Exercise brief. Count up the lines in the listing below that hold "agent", and answer with the total alone.

Record extracts.
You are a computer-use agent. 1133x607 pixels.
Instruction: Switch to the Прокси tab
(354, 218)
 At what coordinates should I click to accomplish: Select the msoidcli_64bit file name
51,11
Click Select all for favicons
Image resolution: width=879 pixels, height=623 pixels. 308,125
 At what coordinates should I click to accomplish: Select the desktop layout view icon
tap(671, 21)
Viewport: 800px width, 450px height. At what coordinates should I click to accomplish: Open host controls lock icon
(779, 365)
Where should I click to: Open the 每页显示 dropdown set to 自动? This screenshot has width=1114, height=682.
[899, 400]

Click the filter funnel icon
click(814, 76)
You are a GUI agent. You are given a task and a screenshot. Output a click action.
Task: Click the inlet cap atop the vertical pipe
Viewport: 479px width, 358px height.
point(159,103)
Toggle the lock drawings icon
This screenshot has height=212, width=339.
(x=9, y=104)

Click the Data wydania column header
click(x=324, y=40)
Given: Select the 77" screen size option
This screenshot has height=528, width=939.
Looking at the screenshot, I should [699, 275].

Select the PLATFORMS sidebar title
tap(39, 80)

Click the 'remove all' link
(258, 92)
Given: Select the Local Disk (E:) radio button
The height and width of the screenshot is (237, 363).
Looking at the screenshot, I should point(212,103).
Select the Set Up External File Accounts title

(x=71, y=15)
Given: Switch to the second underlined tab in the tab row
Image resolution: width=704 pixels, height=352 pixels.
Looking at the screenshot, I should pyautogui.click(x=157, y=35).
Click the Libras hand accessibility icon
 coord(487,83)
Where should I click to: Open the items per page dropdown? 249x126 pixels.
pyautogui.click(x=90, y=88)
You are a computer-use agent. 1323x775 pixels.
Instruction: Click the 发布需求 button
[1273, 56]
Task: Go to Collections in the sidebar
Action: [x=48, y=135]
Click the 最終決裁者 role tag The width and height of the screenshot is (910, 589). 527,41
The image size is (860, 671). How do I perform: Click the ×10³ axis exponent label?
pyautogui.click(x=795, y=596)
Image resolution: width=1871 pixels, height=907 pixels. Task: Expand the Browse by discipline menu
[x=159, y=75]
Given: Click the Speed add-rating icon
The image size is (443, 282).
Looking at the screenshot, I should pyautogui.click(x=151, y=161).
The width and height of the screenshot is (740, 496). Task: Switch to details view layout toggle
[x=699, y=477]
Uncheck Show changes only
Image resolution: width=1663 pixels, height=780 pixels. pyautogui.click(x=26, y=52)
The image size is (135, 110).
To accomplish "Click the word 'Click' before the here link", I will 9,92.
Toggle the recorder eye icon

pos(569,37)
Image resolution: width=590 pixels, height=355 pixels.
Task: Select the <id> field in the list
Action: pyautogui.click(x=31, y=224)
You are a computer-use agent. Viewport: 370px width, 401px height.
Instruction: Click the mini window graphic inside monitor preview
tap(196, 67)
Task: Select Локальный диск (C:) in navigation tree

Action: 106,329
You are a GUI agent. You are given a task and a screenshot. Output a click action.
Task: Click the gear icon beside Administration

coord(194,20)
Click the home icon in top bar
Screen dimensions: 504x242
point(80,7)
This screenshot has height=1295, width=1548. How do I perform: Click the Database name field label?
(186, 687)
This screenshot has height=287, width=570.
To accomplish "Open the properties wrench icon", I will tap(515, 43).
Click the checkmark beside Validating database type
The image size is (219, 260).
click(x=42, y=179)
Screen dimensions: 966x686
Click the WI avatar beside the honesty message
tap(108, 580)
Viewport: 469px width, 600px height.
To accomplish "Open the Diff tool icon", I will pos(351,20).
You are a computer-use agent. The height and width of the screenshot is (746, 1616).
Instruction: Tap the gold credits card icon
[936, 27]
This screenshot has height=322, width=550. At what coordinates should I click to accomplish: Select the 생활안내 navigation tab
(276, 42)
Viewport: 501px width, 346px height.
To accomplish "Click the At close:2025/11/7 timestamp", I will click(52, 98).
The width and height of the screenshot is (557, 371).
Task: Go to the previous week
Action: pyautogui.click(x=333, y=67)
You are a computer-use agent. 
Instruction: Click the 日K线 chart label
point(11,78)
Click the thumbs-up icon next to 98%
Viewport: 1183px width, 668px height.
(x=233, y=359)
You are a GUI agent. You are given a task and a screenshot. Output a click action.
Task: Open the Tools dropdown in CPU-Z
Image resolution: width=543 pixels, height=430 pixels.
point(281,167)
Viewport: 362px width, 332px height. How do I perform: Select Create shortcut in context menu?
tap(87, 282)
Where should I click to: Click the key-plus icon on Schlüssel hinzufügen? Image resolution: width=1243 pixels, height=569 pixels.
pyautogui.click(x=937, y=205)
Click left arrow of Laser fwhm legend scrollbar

Task output. 8